Fault injection queries that specify a crash force a crash of the Amazon Aurora instance. The other fault injection queries result in simulations of failure events, but don’t cause the event to occur. When you submit a fault injection query, you also specify an amount of time for the failure event simulation to occur for.

You can submit a fault injection query to one of your Aurora Replica instances by connecting to the endpoint for the Aurora Replica

Testing an Instance Crash :

=========================

You can force a crash of an Amazon Aurora instance using the ALTER SYSTEM CRASH fault injection query.

Syntax

ALTER SYSTEM CRASH [ INSTANCE | DISPATCHER | NODE ];

Options

This fault injection query takes one of the following crash types:

INSTANCE—A crash of the MySQL-compatible database for the Amazon Aurora instance is simulated.

DISPATCHER—A crash of the dispatcher on the master instance for the Aurora DB cluster. The dispatcher writes updates to the cluster volume for an Amazon Aurora DB cluster is simulated.

NODE—A crash of both the MySQL-compatible database and the dispatcher for the Amazon Aurora instance is simulated. For this fault injection simulation, the cache is also deleted.

The default crash type is INSTANCE.

ALTER SYSTEM CRASH [{INSTANCE | DISPATCHER | NODE}];
[root@dbversity.com sysbench]# mysql -h dbversity.com -P 3306 -u MyUserName -p”MyPassw0rd” -D sbtest
Reading table information for completion of table and column names
You can turn off this feature to get a quicker startup with -A

Welcome to the MySQL monitor. Commands end with ; or \g.
Your MySQL connection id is 3607
Server version: 5.6.10 MySQL Community Server (GPL)

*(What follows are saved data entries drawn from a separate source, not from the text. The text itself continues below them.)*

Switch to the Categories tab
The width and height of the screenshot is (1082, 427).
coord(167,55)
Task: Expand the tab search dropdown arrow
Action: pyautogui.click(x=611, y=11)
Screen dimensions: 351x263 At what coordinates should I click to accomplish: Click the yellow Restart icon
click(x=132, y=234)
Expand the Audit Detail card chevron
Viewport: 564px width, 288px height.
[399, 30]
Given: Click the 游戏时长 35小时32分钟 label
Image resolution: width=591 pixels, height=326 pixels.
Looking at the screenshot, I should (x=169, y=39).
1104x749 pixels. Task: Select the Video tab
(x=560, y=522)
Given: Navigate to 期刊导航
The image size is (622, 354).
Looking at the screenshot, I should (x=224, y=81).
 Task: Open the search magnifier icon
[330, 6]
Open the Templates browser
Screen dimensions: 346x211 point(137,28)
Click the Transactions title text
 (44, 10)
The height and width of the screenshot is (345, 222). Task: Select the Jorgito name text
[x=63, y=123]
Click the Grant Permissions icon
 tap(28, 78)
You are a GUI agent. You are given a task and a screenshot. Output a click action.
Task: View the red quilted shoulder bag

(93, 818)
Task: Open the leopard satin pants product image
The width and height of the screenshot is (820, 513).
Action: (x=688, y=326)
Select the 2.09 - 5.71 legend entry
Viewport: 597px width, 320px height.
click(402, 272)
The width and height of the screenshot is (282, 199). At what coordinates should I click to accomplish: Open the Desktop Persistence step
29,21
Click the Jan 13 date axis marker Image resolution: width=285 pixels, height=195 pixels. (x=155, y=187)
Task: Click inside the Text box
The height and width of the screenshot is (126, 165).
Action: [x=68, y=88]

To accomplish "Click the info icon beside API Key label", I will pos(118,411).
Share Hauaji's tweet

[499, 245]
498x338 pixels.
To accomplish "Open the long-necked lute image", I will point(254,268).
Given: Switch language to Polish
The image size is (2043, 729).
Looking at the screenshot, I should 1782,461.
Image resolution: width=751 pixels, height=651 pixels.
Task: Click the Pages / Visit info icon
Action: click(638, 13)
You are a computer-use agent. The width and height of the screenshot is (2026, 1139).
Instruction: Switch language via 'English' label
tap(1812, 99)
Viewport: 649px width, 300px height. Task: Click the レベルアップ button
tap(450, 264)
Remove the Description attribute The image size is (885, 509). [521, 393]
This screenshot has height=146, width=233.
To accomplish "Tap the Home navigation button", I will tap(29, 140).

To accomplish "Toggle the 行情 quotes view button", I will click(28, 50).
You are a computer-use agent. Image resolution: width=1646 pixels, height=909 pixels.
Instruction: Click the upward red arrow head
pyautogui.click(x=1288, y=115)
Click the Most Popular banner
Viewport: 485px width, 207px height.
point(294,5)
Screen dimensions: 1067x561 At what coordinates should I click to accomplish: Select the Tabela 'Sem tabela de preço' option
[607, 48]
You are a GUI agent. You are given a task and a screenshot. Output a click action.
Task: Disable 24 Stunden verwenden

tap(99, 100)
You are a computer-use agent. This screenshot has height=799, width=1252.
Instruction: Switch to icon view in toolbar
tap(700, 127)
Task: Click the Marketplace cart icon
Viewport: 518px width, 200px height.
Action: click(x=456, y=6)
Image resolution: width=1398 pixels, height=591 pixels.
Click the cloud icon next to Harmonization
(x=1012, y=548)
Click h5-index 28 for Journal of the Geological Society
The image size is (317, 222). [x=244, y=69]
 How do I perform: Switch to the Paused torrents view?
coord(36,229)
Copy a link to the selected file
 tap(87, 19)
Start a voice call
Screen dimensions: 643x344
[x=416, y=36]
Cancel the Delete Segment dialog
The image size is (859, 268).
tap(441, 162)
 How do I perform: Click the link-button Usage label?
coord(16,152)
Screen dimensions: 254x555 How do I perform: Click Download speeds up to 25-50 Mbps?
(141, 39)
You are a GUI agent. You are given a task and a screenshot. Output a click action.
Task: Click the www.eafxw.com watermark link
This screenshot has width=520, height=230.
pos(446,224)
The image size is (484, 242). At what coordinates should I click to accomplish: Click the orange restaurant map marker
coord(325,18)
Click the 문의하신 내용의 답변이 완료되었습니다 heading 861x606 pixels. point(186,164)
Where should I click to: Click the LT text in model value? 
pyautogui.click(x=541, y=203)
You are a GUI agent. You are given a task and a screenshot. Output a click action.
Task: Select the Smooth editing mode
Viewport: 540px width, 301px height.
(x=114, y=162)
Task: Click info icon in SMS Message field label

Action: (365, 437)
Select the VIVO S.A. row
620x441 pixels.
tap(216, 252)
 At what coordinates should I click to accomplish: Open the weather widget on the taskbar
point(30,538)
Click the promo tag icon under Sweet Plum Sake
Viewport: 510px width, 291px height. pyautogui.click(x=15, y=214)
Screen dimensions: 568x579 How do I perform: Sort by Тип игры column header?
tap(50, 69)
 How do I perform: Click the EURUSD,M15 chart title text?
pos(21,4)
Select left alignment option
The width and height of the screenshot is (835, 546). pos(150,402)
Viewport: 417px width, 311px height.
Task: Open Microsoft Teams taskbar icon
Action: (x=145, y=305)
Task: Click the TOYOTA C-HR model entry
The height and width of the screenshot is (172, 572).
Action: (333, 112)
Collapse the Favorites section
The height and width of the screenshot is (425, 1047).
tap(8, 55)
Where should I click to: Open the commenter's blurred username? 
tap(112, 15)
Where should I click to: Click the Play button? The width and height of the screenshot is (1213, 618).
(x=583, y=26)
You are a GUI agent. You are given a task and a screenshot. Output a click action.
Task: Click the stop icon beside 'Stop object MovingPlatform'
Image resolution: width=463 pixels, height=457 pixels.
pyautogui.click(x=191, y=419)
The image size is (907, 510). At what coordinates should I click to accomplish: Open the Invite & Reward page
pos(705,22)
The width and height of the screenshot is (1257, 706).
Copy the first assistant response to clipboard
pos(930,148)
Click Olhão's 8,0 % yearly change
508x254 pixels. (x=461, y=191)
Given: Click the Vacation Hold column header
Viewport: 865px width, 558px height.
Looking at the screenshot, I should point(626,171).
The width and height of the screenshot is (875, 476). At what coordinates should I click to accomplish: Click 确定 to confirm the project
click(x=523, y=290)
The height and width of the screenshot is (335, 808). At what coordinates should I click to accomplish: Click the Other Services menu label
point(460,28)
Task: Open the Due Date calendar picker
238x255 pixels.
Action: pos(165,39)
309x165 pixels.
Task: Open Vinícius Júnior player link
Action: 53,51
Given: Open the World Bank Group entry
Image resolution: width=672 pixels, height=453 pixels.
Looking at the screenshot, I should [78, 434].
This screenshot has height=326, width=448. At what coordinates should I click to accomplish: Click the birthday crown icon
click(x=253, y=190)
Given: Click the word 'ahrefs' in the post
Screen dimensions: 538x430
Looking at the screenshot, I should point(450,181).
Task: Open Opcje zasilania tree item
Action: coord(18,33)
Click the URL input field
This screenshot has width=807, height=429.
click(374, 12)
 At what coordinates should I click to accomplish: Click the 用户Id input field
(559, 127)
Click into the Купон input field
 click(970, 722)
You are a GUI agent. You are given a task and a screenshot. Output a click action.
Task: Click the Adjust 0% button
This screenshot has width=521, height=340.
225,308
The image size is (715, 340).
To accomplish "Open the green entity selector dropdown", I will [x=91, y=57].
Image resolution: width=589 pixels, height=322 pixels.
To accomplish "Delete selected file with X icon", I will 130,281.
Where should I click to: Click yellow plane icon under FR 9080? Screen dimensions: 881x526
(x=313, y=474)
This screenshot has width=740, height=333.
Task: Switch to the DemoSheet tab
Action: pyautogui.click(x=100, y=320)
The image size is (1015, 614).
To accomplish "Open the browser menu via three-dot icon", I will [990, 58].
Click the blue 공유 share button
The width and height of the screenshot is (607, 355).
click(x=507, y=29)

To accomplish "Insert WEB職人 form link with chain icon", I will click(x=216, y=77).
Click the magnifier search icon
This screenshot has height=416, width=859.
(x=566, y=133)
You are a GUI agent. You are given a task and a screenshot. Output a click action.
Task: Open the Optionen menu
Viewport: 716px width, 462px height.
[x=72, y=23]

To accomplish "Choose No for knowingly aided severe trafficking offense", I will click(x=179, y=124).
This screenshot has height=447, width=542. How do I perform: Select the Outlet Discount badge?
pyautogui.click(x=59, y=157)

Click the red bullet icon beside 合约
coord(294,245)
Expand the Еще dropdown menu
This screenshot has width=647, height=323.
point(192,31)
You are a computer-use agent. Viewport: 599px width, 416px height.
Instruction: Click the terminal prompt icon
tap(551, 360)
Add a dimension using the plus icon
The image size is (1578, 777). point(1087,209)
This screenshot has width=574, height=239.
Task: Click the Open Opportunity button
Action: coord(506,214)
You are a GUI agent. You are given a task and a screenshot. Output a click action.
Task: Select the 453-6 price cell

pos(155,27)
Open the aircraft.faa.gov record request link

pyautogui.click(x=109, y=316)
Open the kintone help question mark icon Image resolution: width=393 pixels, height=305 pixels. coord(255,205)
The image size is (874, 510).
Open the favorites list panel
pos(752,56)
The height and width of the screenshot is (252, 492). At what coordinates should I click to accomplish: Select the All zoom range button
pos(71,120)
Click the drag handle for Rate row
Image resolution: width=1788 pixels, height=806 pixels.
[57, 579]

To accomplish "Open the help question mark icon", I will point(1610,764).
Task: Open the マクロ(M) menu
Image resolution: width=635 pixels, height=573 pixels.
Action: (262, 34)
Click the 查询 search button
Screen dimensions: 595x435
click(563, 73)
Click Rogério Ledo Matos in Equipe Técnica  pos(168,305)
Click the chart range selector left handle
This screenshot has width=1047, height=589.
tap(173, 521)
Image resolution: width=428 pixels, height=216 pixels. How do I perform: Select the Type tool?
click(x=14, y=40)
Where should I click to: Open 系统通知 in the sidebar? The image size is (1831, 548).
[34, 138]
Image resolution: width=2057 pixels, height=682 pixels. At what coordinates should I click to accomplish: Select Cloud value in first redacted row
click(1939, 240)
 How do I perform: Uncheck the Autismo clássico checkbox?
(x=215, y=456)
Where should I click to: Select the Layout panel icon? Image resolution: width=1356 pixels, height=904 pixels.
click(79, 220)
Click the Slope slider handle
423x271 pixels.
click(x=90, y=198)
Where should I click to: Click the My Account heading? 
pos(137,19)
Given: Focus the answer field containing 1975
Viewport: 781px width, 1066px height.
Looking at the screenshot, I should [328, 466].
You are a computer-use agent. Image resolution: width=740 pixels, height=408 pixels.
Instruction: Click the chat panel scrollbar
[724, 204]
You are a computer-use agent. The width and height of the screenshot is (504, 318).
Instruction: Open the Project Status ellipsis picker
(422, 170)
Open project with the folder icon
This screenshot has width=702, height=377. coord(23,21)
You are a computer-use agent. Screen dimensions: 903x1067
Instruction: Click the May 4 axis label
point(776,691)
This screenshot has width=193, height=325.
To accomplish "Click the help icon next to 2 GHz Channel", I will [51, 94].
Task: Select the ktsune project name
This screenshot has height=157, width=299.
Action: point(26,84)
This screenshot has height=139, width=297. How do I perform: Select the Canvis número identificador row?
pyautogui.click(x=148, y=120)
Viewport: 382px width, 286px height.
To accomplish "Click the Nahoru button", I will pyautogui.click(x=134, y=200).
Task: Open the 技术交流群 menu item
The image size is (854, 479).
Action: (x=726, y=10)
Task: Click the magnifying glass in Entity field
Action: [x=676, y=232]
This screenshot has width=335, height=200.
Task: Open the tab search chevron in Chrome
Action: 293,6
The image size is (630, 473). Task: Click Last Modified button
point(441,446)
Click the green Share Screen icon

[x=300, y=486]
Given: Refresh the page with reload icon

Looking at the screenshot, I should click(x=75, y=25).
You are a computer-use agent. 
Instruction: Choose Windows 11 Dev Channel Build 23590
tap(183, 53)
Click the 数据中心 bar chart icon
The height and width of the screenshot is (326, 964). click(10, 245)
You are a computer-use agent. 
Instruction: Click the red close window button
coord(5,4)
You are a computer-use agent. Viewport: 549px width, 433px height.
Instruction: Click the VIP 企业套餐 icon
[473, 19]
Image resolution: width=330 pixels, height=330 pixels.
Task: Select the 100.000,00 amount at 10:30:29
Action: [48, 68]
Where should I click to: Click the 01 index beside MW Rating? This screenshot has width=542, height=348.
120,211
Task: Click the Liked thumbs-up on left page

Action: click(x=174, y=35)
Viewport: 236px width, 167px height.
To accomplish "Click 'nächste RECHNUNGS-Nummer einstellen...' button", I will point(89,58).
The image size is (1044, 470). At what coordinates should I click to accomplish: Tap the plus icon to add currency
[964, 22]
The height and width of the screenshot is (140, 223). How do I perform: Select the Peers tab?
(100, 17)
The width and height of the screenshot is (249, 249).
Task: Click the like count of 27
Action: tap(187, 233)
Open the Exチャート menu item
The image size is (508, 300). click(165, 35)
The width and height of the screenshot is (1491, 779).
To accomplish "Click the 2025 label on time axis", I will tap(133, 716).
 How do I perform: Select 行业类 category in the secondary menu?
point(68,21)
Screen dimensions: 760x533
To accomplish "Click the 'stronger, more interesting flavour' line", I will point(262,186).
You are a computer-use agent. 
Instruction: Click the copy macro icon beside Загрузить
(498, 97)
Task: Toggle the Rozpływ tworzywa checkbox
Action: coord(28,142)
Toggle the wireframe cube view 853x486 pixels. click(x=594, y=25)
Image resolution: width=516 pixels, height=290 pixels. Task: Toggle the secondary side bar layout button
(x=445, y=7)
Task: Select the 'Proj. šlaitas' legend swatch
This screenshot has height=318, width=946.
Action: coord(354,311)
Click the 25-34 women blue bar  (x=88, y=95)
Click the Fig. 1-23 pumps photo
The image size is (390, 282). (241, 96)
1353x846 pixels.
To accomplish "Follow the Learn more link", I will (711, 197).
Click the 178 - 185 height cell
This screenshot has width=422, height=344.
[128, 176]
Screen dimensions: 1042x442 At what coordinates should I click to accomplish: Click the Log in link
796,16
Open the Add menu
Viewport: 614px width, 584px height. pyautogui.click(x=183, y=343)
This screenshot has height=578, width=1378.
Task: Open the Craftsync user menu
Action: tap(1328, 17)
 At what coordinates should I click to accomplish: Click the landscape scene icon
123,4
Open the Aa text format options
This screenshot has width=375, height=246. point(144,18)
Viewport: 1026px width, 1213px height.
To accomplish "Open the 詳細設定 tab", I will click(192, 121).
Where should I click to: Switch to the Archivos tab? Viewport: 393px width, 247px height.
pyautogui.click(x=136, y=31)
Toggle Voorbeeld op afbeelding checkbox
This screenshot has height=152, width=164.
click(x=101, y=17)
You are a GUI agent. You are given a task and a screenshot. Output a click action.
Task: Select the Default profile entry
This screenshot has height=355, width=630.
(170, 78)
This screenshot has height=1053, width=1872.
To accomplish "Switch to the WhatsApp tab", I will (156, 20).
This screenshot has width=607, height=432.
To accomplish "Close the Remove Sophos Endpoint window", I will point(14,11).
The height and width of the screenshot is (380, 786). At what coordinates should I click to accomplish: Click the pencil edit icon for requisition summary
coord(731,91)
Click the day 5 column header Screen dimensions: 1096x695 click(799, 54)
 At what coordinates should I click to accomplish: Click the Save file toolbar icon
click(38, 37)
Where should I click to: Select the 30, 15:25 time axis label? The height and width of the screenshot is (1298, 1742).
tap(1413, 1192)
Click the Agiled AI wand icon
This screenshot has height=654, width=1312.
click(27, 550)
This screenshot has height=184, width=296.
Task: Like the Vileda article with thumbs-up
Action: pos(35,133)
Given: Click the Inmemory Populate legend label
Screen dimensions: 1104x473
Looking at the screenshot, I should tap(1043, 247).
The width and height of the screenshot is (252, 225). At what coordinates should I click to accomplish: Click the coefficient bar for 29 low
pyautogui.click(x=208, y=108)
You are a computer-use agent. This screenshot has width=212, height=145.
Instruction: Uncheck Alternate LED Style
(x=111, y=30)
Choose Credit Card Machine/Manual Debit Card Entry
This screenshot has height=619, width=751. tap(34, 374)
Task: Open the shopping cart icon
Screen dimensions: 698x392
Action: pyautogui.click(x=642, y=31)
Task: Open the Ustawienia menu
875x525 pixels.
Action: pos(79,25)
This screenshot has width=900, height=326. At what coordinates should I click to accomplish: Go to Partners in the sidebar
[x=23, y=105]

Copyright (c) 2000, 2015, Oracle and/or its affiliates. All rights reserved.

Oracle is a registered trademark of Oracle Corporation and/or its
affiliates. Other names may be trademarks of their respective
owners.

Type ‘help;’ or ‘\h’ for help. Type ‘\c’ to clear the current input statement.

mysql>
mysql> ALTER SYSTEM CRASH INSTANCE;
ERROR 2013 (HY000): Lost connection to MySQL server during query
mysql>
mysql>
mysql> show databases;
No connection. Trying to reconnect…
ERROR 2003 (HY000): Can’t connect to MySQL server on ‘dbversity.com’ (111)
ERROR:
Can’t connect to the server

mysql>
mysql> show databases;
No connection. Trying to reconnect…
Connection id: 4
Current database: sbtest

+——————–+
| Database |
+——————–+
| information_schema |
| aurora |
| dbversit |
| MyUserName |
| mysql |
| performance_schema |
| sbtest |
+——————–+
7 rows in set (0.01 sec)

mysql>
mysql> ALTER SYSTEM CRASH DISPATCHER;
Query OK, 0 rows affected (0.04 sec)

mysql> show databases;
ERROR 2006 (HY000): MySQL server has gone away
No connection. Trying to reconnect…
ERROR 2003 (HY000): Can’t connect to MySQL server on ‘dbversity.com’ (111)
ERROR:
Can’t connect to the server

mysql>
mysql> show databases;
No connection. Trying to reconnect…
Connection id: 1
Current database: sbtest

+——————–+
| Database |
+——————–+
| information_schema |
| aurora |
| dbversit |
| MyUserName |
| mysql |
| performance_schema |
| sbtest |
+——————–+
7 rows in set (0.00 sec)

mysql>
mysql> ALTER SYSTEM CRASH NODE;
ERROR 2013 (HY000): Lost connection to MySQL server during query
mysql>
mysql> show databases;
No connection. Trying to reconnect…
ERROR 2003 (HY000): Can’t connect to MySQL server on ‘dbversity.com’ (111)
ERROR:
Can’t connect to the server

mysql> show databases;
No connection. Trying to reconnect…
ERROR 2003 (HY000): Can’t connect to MySQL server on ‘dbversity.com’ (111)
ERROR:
Can’t connect to the server

mysql> show databases;
No connection. Trying to reconnect…
Connection id: 10
Current database: sbtest

+——————–+
| Database |
+——————–+
| information_schema |
| aurora |
| dbversit |
| MyUserName |
| mysql |
| performance_schema |
| sbtest |
+——————–+
7 rows in set (0.01 sec)

mysql>

Testing a Disk Failure :-
======================

You can simulate a disk failure for an Aurora DB cluster using the ALTER SYSTEM SIMULATE DISK FAILURE fault injection query.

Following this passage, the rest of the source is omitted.